Aku merasakan hal-hal yang kebanyakan-orang-dewasa-rasakan, dan itu membuatku sakit, meski seakan badai yang berlalu, namun perih pernah kurasakan; dan aku ingat.

Di akhir dari perkataan perkataan bodohku ini; semoga ada kebahagiaan lain yang membuatku lupa akan segala perih dahulu, hingga aku bisa membunuh sepi dalam pikiranku ini.

By Angin Pendiam

untuk Kirana bag. 1

Surat pertama:

Selalu, dan selalu kutulis dalam puisiku.
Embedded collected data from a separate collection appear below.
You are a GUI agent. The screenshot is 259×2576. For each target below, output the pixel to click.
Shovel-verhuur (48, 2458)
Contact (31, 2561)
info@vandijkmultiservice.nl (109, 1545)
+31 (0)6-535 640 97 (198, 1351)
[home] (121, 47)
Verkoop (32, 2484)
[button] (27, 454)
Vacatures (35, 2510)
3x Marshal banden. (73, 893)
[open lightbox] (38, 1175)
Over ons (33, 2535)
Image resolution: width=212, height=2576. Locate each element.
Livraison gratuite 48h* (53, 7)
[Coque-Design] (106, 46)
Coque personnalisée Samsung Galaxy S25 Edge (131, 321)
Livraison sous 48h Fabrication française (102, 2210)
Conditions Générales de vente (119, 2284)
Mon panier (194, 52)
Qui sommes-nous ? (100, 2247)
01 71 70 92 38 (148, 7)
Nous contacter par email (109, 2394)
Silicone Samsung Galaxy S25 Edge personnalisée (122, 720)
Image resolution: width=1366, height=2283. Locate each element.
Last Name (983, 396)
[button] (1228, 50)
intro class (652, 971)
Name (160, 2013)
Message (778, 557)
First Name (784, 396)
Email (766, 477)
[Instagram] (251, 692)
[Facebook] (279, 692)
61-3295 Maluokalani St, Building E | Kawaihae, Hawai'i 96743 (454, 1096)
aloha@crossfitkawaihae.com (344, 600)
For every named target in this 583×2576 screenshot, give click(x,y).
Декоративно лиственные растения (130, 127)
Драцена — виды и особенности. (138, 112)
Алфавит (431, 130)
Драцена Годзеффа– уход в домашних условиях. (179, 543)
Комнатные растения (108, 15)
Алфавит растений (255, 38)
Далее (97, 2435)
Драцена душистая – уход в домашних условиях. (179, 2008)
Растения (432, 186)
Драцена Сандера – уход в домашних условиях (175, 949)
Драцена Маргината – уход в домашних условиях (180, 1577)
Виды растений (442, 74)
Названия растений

Musim sepertiga malam, yang padanya doaku menjulang di atas Arsy-Nya

Doa yang kuiringi dengan hati terbuka, semoga dengan kamu membacanya, hatimu akan merasa bahagia.

By Angin Pendiam

Rapuh Usia

Menyulam sisi rapuh di sisa usiaku

dengan pintalan doa

sebagai benang yg regas terbata-bata

Menutup celah agar jiwaku tak segera melepas.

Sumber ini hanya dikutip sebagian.